To do
Copy, without a single change, each line from the one that holds "This screenshot has height=462, width=577." to the bottom of the entries below, and drop any pictures.
======== Data for the task
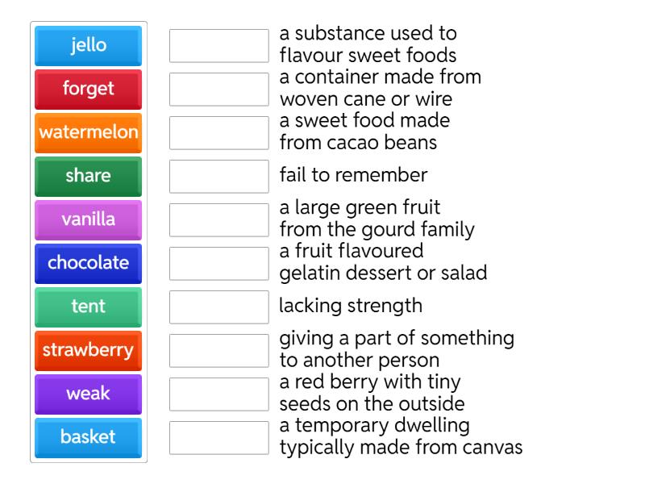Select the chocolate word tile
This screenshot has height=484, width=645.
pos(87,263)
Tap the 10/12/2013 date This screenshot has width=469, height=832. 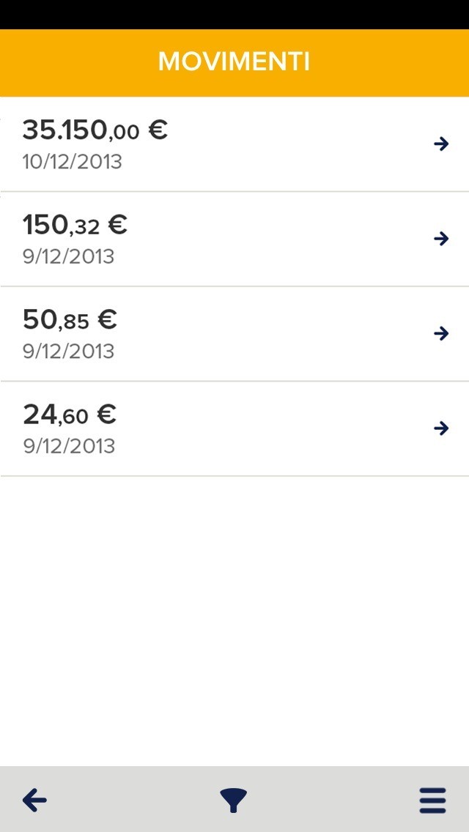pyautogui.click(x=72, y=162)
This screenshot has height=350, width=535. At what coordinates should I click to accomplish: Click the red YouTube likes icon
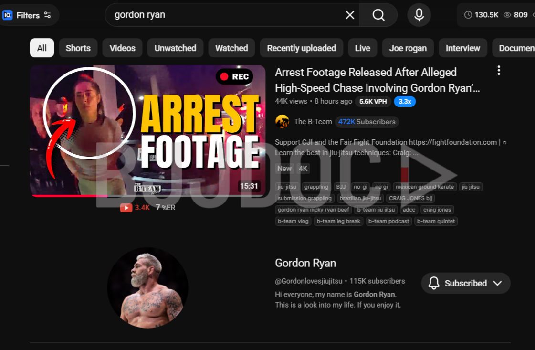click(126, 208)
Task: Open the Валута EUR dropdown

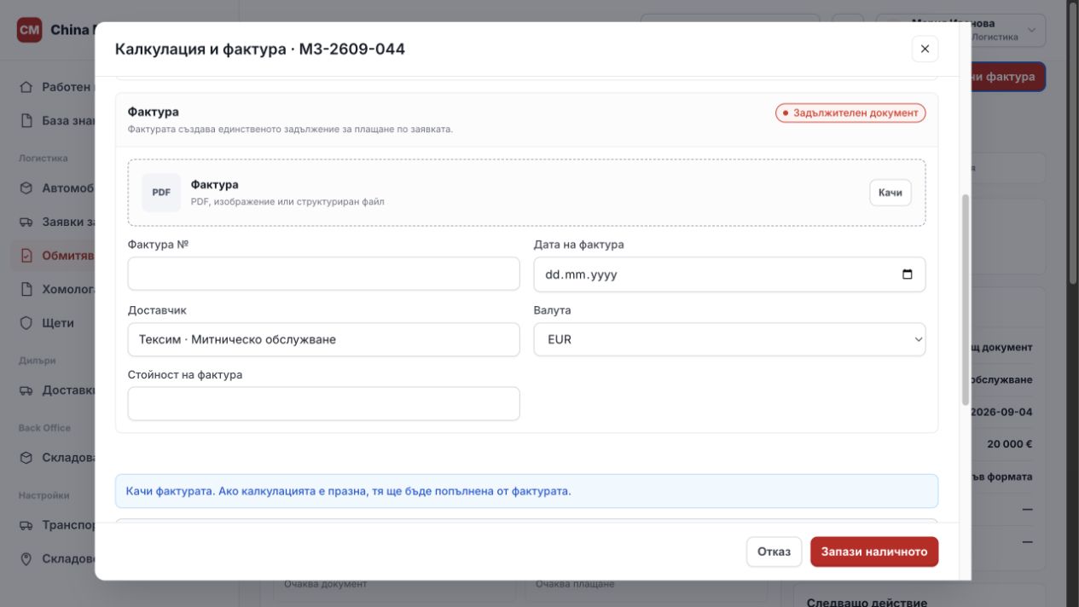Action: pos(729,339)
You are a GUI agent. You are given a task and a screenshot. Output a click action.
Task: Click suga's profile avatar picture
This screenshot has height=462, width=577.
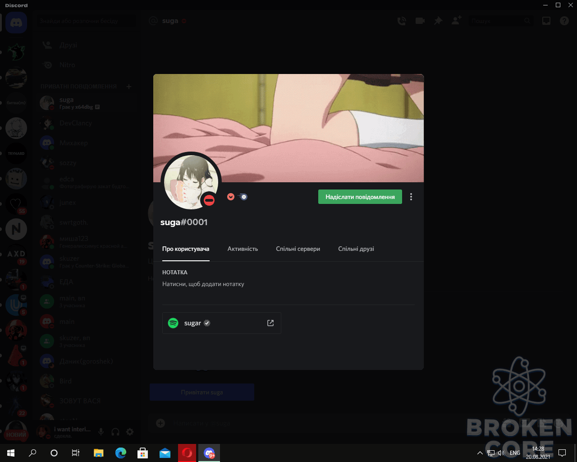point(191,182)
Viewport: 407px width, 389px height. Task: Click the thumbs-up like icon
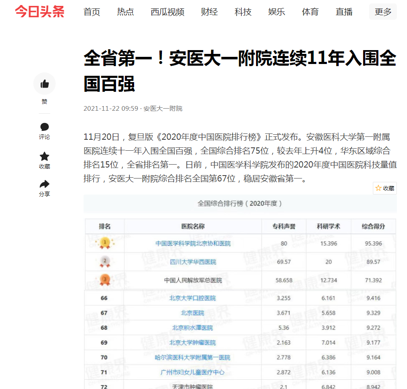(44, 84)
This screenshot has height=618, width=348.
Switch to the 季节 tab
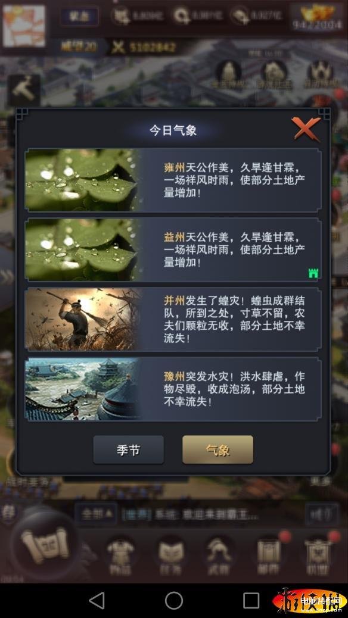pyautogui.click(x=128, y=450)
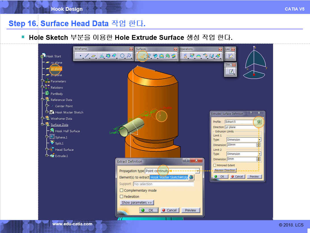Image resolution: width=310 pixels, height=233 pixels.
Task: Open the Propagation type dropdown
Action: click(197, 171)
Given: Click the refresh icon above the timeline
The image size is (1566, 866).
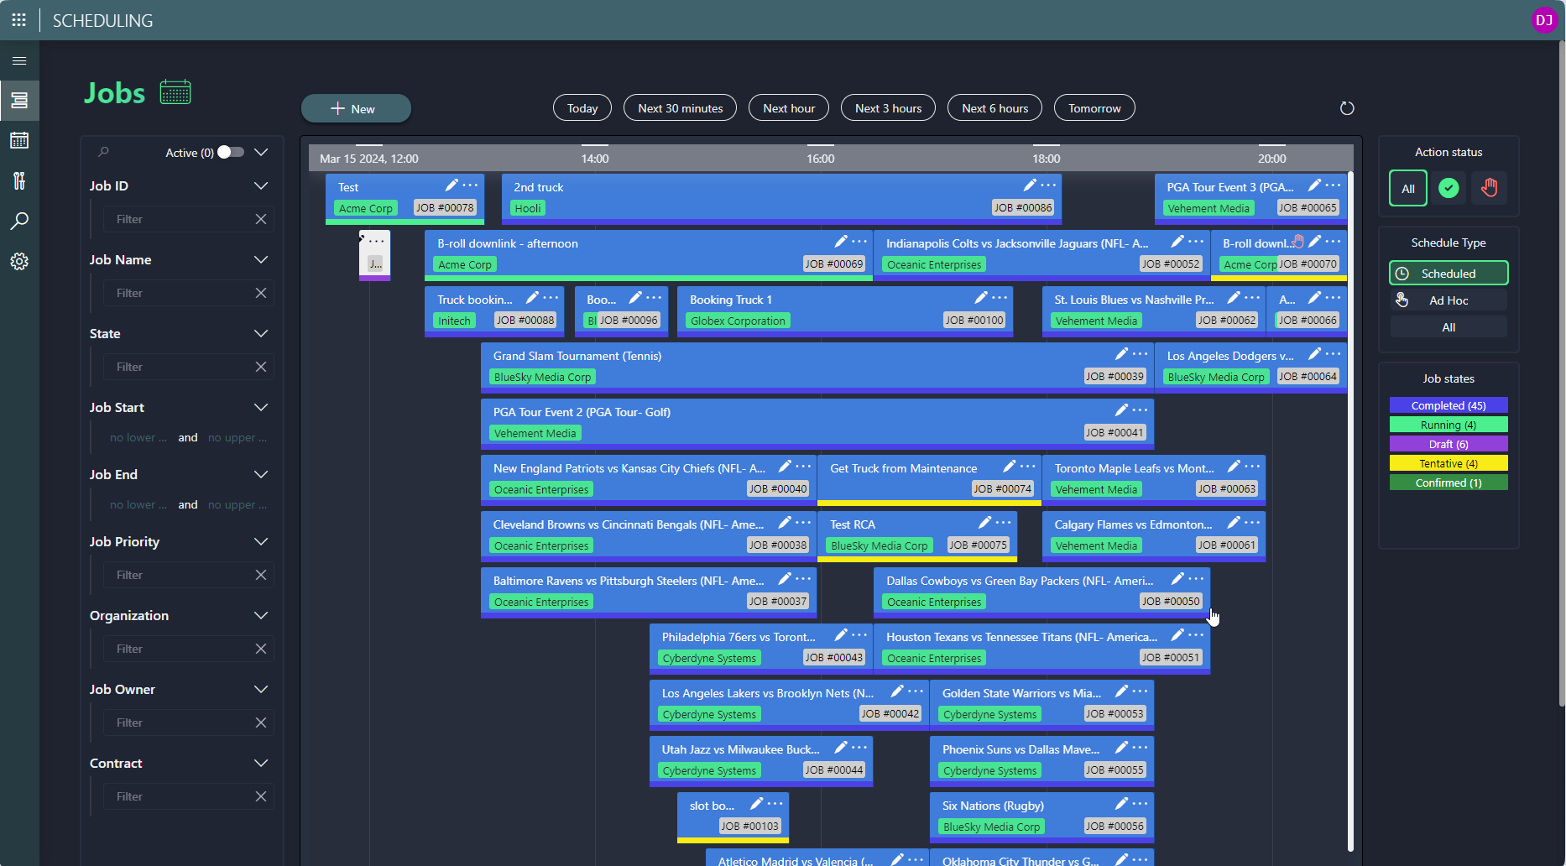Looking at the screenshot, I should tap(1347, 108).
================
Expected answer
This screenshot has height=462, width=577.
point(191,182)
Viewport: 407px width, 389px height. Task: Click the thumbs-up like icon
(44, 84)
This screenshot has height=618, width=348.
Switch to the 季节 tab
pyautogui.click(x=128, y=450)
Image resolution: width=310 pixels, height=233 pixels.
Task: Open the Propagation type dropdown
Action: click(197, 171)
Given: Click the refresh icon above the timeline
The image size is (1566, 866).
Looking at the screenshot, I should tap(1347, 108).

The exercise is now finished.